I continued crunching through the weedy roots (or rooty weeds) until, boom, I was no longer on solid ground. I’d arrived at the edge of the cliff and I was caught in tangled roots up to my hips. Abbott and Costello came to mind. Flattening myself out I was able to extract my right leg, but my left boot was caught in a jumble of thick roots. My foot could come out, but I’d be darned if I was going to leave my boot behind.

Right about then, Paul showed up. He looked over the fence and saw me trapped in the weeds. “You okay?”

“Yeah, just a little … stuck,” I said. Lily barked again. She sounded close by.

 “I think I know where Lily is,” he said, coming to rescue me.

“Me too,” I said, “but first I need to get my boot uncaught.” I wiggled and jiggled until the boot came free.

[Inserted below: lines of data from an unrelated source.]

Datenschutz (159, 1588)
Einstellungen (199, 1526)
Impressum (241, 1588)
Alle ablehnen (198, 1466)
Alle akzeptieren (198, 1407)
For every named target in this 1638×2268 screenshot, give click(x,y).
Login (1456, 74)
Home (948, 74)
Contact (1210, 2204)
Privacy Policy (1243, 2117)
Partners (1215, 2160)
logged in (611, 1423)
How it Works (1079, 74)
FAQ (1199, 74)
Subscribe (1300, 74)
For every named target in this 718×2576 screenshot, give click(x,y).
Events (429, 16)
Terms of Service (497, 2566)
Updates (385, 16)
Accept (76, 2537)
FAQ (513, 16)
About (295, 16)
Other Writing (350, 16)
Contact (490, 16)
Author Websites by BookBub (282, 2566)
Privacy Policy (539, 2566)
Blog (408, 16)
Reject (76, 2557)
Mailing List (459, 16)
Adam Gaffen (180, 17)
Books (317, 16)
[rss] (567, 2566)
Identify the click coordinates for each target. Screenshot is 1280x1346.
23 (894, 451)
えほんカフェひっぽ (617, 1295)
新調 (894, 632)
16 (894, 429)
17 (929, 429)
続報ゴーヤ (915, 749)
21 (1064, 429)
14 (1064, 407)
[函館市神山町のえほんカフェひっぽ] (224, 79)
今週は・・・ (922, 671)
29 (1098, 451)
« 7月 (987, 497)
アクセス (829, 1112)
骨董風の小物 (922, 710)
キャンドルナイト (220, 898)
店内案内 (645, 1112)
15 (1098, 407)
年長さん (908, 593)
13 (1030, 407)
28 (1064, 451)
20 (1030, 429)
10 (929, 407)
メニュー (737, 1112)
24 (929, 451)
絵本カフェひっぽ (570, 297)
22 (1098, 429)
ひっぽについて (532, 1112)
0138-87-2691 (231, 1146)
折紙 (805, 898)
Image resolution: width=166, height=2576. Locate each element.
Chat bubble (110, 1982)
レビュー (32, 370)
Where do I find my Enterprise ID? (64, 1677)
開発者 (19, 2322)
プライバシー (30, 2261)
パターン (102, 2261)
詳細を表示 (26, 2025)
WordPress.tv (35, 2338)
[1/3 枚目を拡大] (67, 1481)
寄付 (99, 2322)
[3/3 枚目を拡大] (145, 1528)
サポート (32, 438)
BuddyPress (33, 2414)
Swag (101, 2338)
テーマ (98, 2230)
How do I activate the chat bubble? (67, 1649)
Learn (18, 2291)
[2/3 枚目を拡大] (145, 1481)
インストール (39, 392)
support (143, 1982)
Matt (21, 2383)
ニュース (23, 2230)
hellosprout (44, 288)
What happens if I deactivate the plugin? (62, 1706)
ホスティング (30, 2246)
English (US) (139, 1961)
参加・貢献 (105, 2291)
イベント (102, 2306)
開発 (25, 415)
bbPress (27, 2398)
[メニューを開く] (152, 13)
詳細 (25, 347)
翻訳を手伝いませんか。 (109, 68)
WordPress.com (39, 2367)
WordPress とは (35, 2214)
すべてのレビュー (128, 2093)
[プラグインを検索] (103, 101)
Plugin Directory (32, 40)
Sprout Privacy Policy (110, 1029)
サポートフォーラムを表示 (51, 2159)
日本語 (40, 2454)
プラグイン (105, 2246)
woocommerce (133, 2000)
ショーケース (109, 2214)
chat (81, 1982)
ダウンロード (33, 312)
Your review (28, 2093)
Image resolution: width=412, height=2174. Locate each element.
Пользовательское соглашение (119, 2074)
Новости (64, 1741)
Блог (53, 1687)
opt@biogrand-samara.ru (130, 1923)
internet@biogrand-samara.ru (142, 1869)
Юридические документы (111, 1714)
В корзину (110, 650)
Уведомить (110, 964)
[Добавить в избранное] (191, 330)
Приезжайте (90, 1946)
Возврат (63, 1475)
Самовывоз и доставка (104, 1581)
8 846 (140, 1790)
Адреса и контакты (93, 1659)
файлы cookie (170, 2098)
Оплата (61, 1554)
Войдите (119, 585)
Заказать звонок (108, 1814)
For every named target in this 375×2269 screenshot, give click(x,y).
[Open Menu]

“Crawl on your belly until you get to firm ground,” said Paul. He reached out and grabbed my hand and I slithered, mud-covered, back into the yard. We both called to Lily. “We’re coming, girl,” said Paul, “hold on a few minutes.”

Paul went to the Tico house to get an old, home-made, wooden ladder. I went inside and got some rope and also our nylon laundry bag. I figured we could put Lily in it and haul her up the ladder in case she was injured. I stopped to take a sip of water and realized my hands were shaking.

Paul dragged the ladder through the fence and Sacha and I tromped behind him. He got to the edge of the cliff and we were able to see Lily, about eight feet below, on the same ledge as the puppies had been. He lowered the ladder and kept poking the end of it until he felt solid ground. Lily looked up at us eagerly, a hopeful, timid wag of her tail.

Paul lashed the top rung of the ladder to a stump but before he began to climb down, Lily started to climb up. “C’mon, girl,” we reassured her, “you can do it.” She got up about two rungs and chickened out, sliding back down to the ledge.

After she’d made a few more attempts, Paul decided to go down and get behind her. Sacha stood at the top of the ladder, wagging her tail in encouragement. At the bottom of the ladder, Paul positioned Lily, putting his hands behind her rear haunches to support her. Up, up she climbed, with me and Sacha cheering her on.

She got to the top and made her way through the fence to the yard, trotting up to the patio as if nothing had happened.

As I peeled off my muddy jeans in the laundry room with still shaking hands, I heard Lily’s familiar, muffled bark coming from the other room: “Muwff, muwff.” She had her beloved orange ball in her mouth and was ready to play. There’s a lesson in there somewhere.